#### EXERCISE GOAL:
Leave out the pictures and print precisely the lines from the line with "The height and" to the final line of the entries, both ends included.

#### DATASET EXCERPTS:
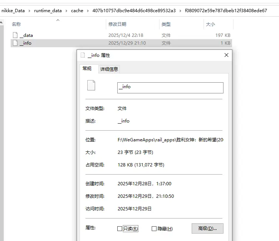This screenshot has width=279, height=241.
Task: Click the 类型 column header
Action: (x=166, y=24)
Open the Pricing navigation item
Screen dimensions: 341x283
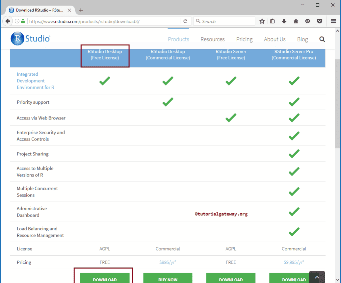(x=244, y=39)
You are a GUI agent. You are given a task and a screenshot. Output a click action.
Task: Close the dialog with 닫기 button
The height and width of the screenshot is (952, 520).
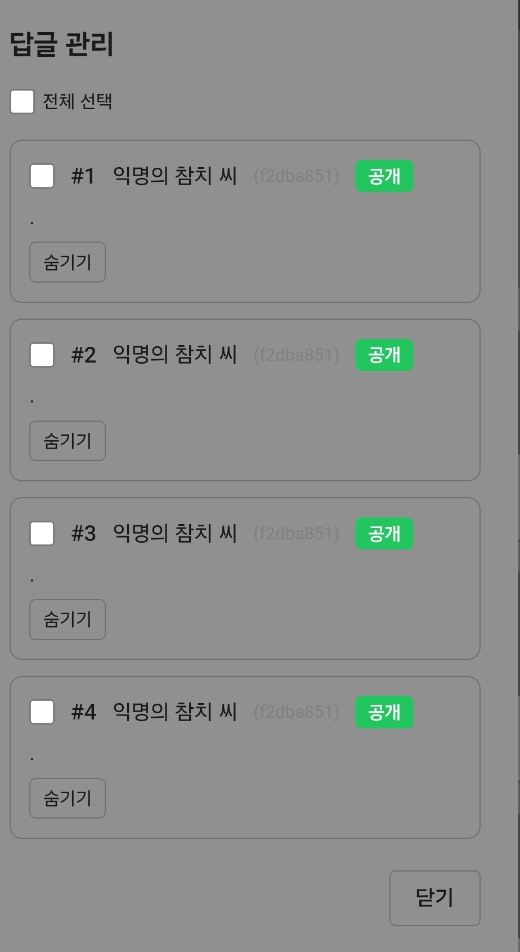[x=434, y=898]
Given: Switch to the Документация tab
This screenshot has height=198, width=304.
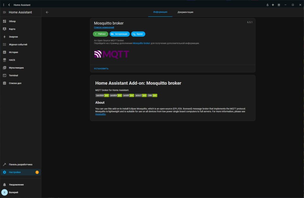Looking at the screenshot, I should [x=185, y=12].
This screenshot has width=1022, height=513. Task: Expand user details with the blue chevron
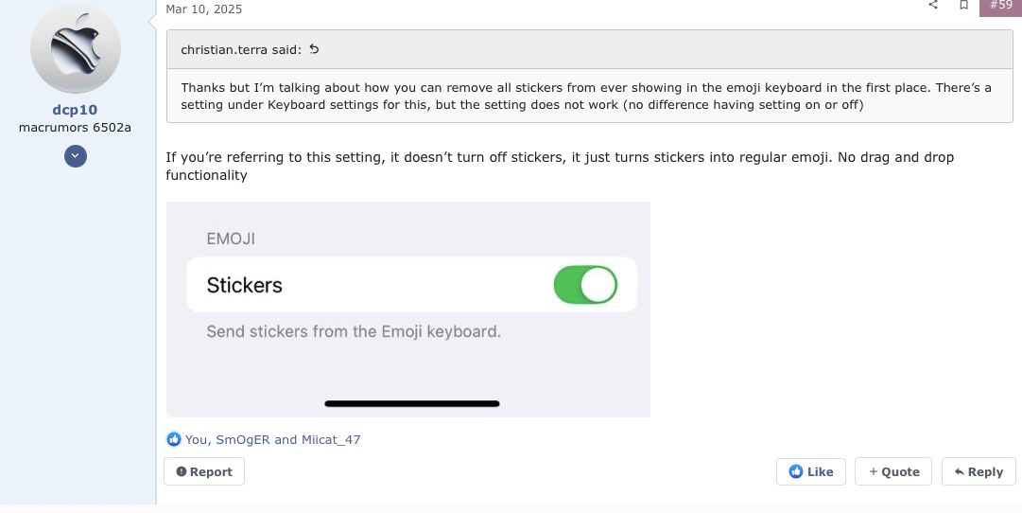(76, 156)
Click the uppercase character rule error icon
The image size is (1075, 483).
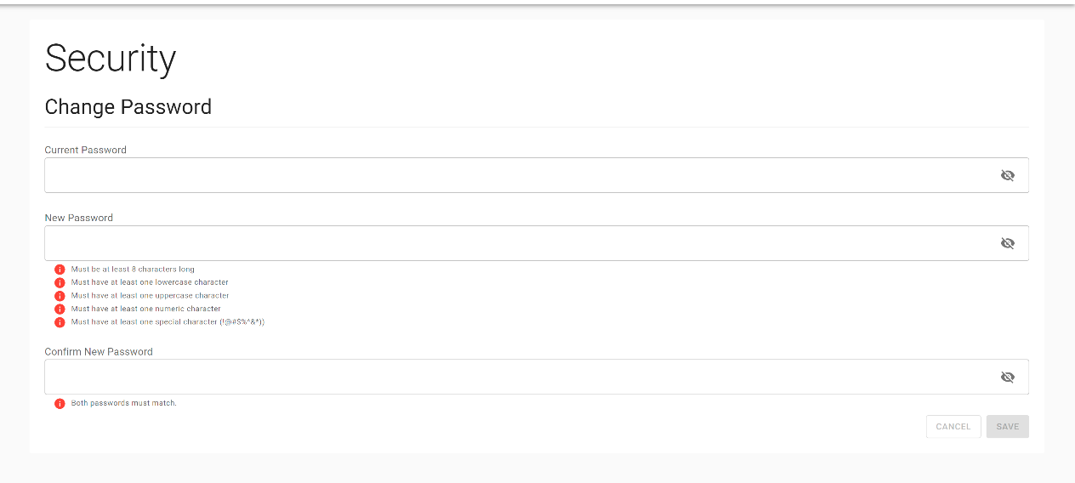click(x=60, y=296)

#### EXPECTED OUTPUT:
The height and width of the screenshot is (952, 520).
[x=434, y=898]
Given: Switch to the Документация tab
This screenshot has height=198, width=304.
Looking at the screenshot, I should [x=185, y=12].
This screenshot has width=1022, height=513. Task: Expand user details with the blue chevron
(76, 156)
Click the uppercase character rule error icon
The image size is (1075, 483).
click(x=60, y=296)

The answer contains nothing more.